Professor launches his book, opposition parties attend
2011-03-22

Prof. Hussein Solomon
Photo: Stephen Collett

“We are good in opposing people, but we’re less good in opposing ideas.” This was how Prof. Jonathan Jansen, Vice-Chancellor and Rector of the University of the Free State (UFS) introduced the book launch of Against all Odds: Opposition Politics in Southern Africa.
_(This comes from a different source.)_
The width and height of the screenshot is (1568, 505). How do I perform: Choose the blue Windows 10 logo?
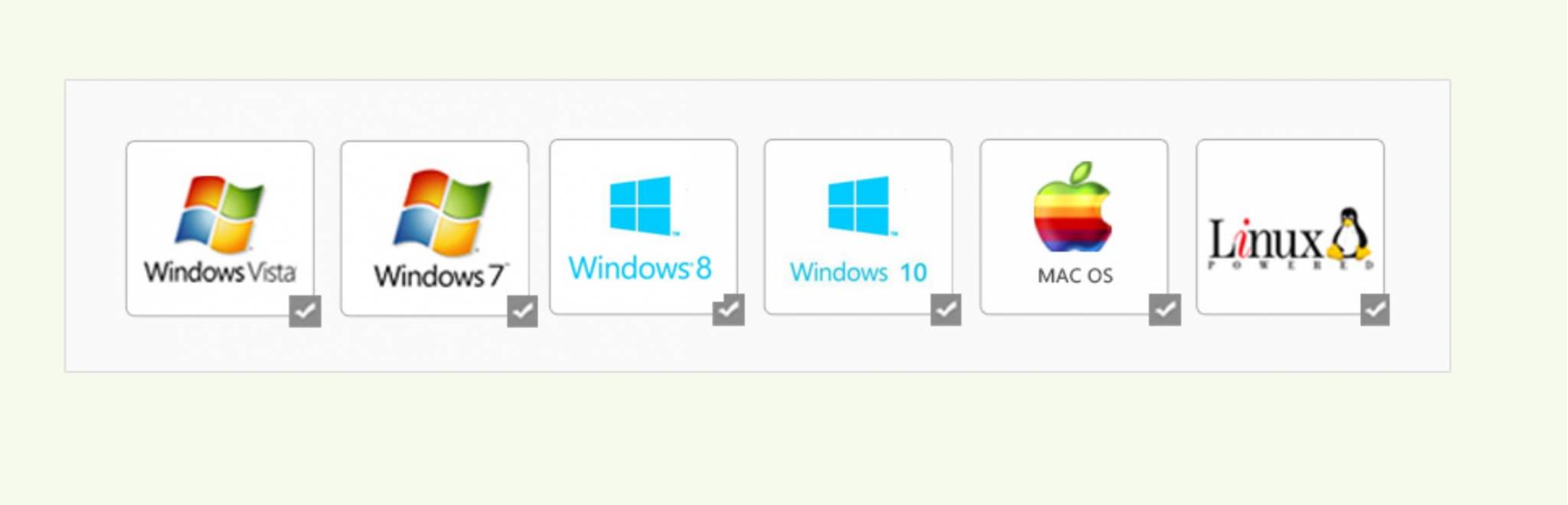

The event was hosted in collaboration with the publisher under the title: Are opposition parties in South Africa in a crisis? This formed part of a series of dialogue sessions, organised by the Centre for Africa Studies, in the run up to the local elections.
 
Amongst those interested who attended the evening in the Senate Hall of the CR Swart Building on the Main Campus were various politicians, students, staff en a panel consisting of academics and the respective provincial representatives of the ANC and DA.
 
Dr Mcebisi Ndletyana from the Human Sciences Research Council (HSRC), acted as arbiter.
 
Proff. Hussein Solomon, author of Against all Odds: Opposition Politics in Southern Africa, also lecturer at the UFS, as well as Dirk Kotzé, Head of the Department of Political Science at Unisa, delivered enriching lectures on the stance and positioning of opposition parties.
 
Prof. Hussein, who spoke first, circumscribed the context of the political climate in the country, based on his book. “The problem that political science encounters is that everybody becomes experts on the internet, while they have no experience of what is happening in South Africa.” He said that when political parties in the country are under discussion, voters often allow myths and/or stereotyping to influence their concept of it. ‘’If there are no opposition parties, there is no democracy and people are deprived of their vote.”
 
Prof. Kotzé stated in his speech that it was not only opposition parties who had to make the government watch its step, but also the status that the country acquired, amongst others, from its connections, i.e. collaborative agreements such as BRICSA and the country’s inclusion in the G20. He left the audience with a question about how they were going to become involved in politics, and with his rhetoric question referred to options like social networks and movements.
 
Mr Sibongile Besani, the ANC'S secretary in the Free State, said the DA grew due to it’s swallowing of other parties; something he claims is taking the country backwards. He also described the use of personalities by opposition parties as means of association a weakness. He added that voters will continue voting for the ANC because they can associate themselves with the party’s vision.
 
In contrast, Mr Roy Jankielsohn, provincial leader of the DA, said voters and parties unite under their core vision for the country as like in the case of the ANC during the liberation struggles.
 
During the question-and-answer session, which followed after Mr Jankielson’s speech, Prof. Kwandiwe Kondlo, upon completion and summary of the discussions, stated firmly that the opposition parties are in a crisis. “The start of the solution is to recognise the problem. That is why our democracy finds itself in the state in which it is; because the opposition does not fulfil the role that they are supposed to fulfil.“ Prof. Kondlo is the head of the Centre of Africa Studies at the UFS.
 
He concluded by stating that the economic basis in the country was not transformed. “We cannot say that people determine their futures if they posses nothing. Opposition parties must start to communicate at this level in order to table something new. Our democracy must become more inclusive at political and material level.”